§ Task requirements
Count the lines in the listing below that contain the string "button", treating uppercase and lowercase as different, and reply with the number alone.

§ Material to process
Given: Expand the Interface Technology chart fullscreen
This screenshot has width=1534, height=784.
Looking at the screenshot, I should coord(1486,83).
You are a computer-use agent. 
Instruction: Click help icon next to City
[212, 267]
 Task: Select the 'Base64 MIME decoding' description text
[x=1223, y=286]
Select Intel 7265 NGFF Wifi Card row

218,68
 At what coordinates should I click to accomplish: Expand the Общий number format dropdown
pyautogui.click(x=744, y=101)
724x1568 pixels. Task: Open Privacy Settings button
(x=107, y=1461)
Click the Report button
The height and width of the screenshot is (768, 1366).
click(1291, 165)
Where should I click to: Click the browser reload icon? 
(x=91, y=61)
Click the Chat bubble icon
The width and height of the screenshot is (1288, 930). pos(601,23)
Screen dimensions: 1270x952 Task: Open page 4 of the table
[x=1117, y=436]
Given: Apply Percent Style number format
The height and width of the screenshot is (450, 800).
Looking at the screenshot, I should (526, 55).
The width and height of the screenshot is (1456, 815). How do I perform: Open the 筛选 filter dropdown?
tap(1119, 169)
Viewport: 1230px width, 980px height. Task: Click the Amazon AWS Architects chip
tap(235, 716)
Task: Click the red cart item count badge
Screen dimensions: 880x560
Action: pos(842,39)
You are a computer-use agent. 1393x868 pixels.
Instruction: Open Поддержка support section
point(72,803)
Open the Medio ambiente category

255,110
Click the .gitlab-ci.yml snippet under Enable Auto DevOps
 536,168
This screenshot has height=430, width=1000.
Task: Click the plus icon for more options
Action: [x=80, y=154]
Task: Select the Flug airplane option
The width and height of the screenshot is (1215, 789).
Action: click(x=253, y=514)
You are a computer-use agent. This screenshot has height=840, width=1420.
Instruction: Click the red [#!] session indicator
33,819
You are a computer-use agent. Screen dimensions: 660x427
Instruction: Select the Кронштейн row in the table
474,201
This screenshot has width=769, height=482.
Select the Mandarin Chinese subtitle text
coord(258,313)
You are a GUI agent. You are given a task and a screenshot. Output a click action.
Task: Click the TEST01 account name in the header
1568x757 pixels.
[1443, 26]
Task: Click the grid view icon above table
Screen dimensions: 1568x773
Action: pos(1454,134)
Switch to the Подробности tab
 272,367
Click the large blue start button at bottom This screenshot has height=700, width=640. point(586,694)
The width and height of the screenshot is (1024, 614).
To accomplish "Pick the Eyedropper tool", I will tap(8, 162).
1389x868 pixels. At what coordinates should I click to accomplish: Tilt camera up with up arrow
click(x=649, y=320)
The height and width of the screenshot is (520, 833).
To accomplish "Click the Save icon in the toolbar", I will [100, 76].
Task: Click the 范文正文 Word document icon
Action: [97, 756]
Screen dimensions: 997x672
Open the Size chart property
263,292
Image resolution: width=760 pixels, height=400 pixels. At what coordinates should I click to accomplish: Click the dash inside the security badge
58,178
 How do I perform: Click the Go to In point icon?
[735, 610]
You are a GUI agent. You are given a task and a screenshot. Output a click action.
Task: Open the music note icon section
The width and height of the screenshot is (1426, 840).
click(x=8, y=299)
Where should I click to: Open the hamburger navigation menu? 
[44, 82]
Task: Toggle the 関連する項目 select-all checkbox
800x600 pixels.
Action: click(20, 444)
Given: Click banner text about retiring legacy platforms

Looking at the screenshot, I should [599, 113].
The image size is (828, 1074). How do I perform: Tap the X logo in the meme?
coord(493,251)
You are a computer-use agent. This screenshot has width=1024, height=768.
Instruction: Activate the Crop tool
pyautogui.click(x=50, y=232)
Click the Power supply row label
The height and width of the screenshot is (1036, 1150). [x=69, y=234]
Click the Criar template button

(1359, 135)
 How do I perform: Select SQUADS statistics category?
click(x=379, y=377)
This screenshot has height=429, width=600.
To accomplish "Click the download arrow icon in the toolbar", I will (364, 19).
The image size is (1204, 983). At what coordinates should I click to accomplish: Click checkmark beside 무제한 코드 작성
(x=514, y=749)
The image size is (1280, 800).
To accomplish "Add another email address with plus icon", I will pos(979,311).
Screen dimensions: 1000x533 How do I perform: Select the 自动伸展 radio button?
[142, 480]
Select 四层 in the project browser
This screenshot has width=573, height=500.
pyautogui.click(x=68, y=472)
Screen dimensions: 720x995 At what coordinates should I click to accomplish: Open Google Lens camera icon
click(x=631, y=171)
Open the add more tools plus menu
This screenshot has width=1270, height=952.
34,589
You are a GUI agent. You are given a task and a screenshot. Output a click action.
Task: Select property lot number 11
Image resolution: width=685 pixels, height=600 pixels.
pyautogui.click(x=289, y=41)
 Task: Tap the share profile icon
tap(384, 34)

§ Written response
5